Ele levantou a mão direita. Diferente dos nobres que precisavam canalizar mana através de varinhas ou encantamentos demorados, Kaelen sentiu o fluxo de energia circular pelos seus canais internos de Chakra. Com um movimento rápido dos dedos, formando o selo do Confronto, a sombra sob sua cama ganhou vida por um segundo, distorcendo o ar ao redor.
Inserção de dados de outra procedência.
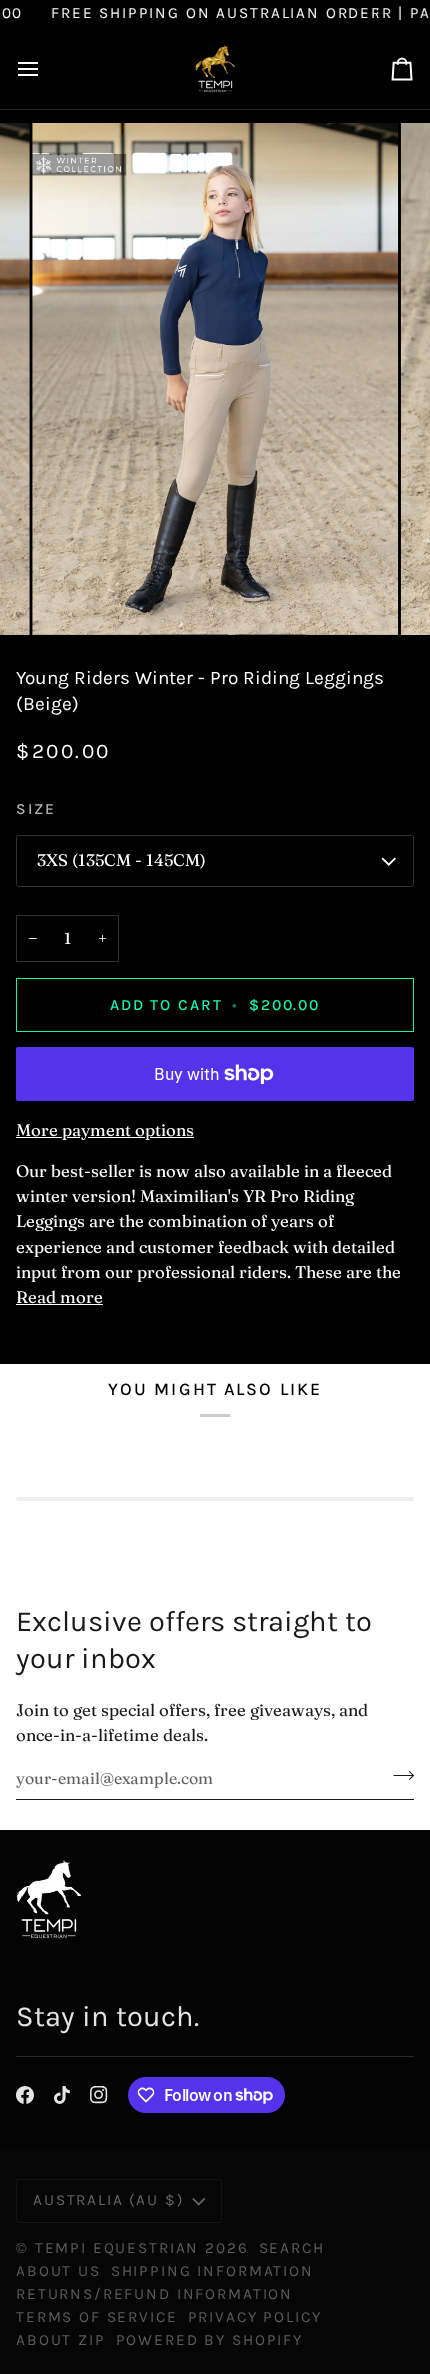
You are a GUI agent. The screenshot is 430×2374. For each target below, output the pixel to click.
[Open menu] (46, 68)
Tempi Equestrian (117, 2248)
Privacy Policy (255, 2317)
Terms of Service (97, 2317)
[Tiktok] (62, 2095)
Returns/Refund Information (154, 2294)
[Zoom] (69, 597)
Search (292, 2248)
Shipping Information (212, 2271)
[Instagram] (99, 2095)
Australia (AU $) (108, 2200)
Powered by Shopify (209, 2340)
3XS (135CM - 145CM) (121, 860)
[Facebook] (25, 2095)
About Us (58, 2271)
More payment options (105, 1130)
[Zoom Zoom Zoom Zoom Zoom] (215, 379)
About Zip (61, 2340)
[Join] (397, 1776)
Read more (59, 1297)
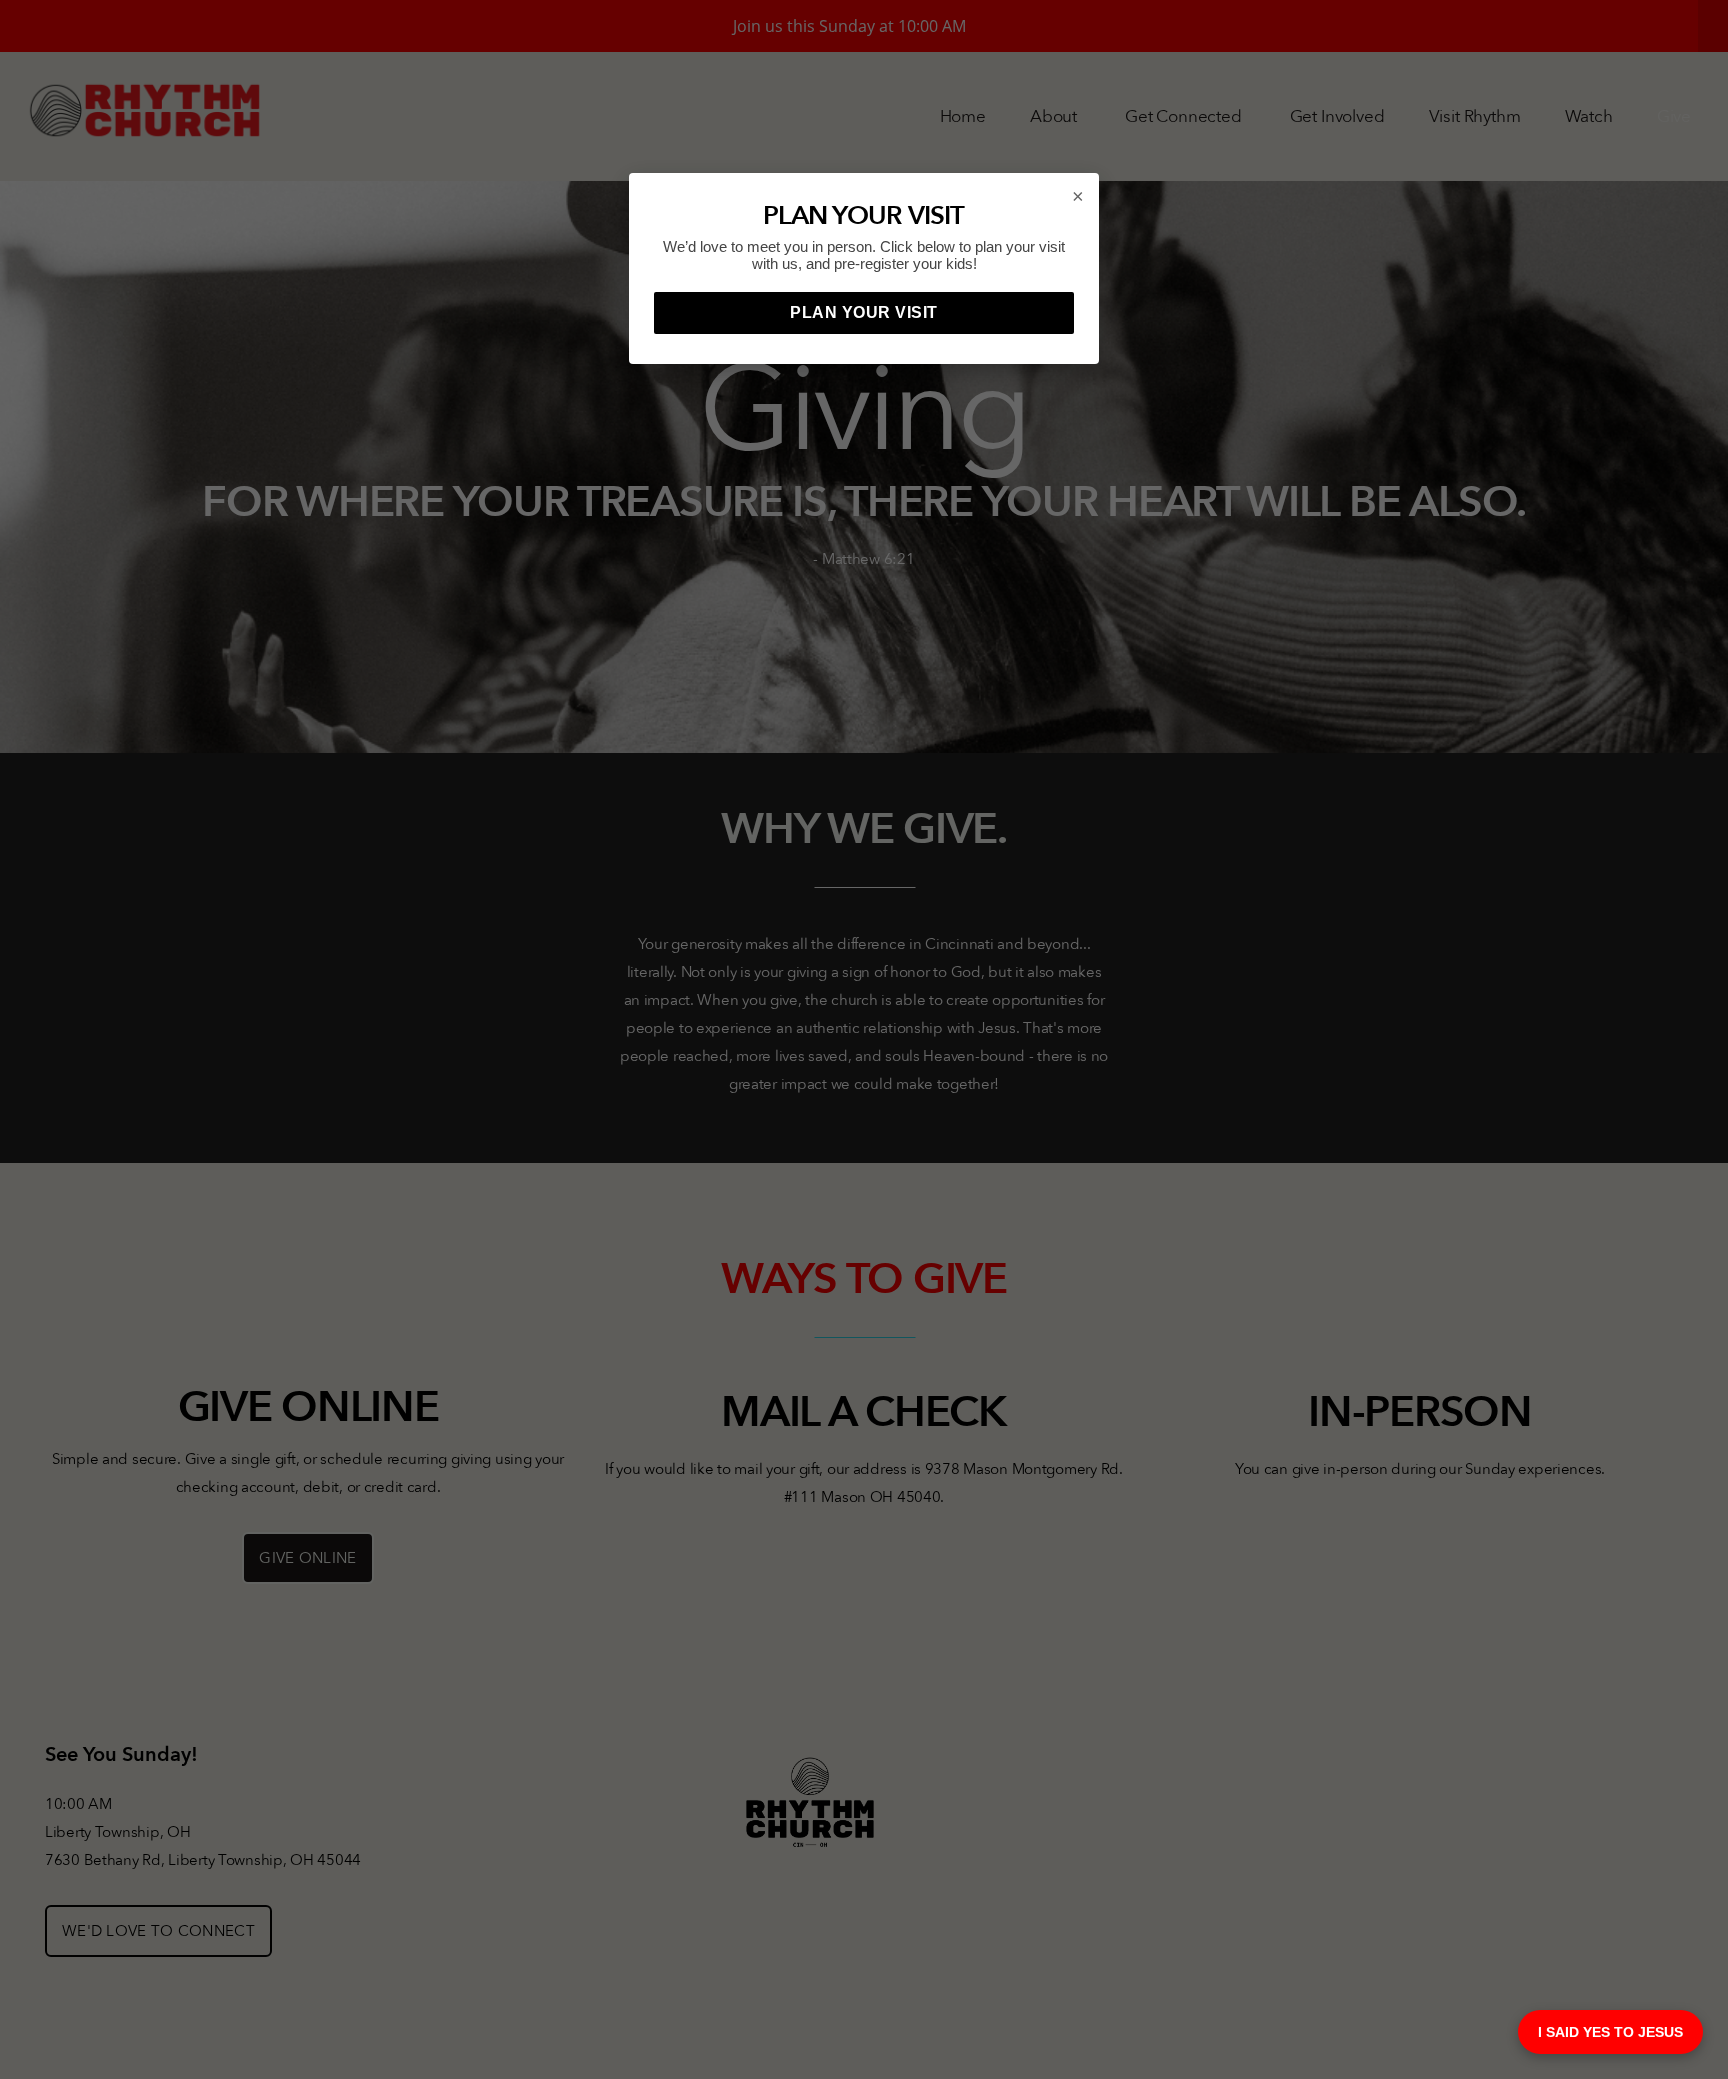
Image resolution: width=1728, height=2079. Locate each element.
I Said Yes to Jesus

A porta abriu-se devagar, revelando Elena, a jovem preceptora enviada pela Casa Ducal vizinha. Elena usava um vestido justo de seda escura que marcava sua postura aristocrática, com olhos prateados que pareciam ler até os pensamentos mais ocultos de Kaelen.
Kaelen levantou-se da poltrona com a elegância de um predador disfarçado de nobre. Ele caminhou até Elena, parando a uma distância mínima, suficiente para sentir o perfume suave de orquídeas pretas que ela usava.
Elena respirou fundo, tentando manter o controle diante do olhar penetrante do jovem nobre. A presença de Kaelen não era como a dos outros rapazes da nobreza; havia algo perigoso e hipnotizante na forma como ele se movia.
Kaelen sorriu de canto, um gesto sutil que misturava frieza e charme. Ajeitou o punho do sobretudo negro com detalhes em ouro e seguiu pelo corredor iluminado por tochas, deixando para trás uma preceptora com o pulso acelerado e um misterioso ar de expectativa.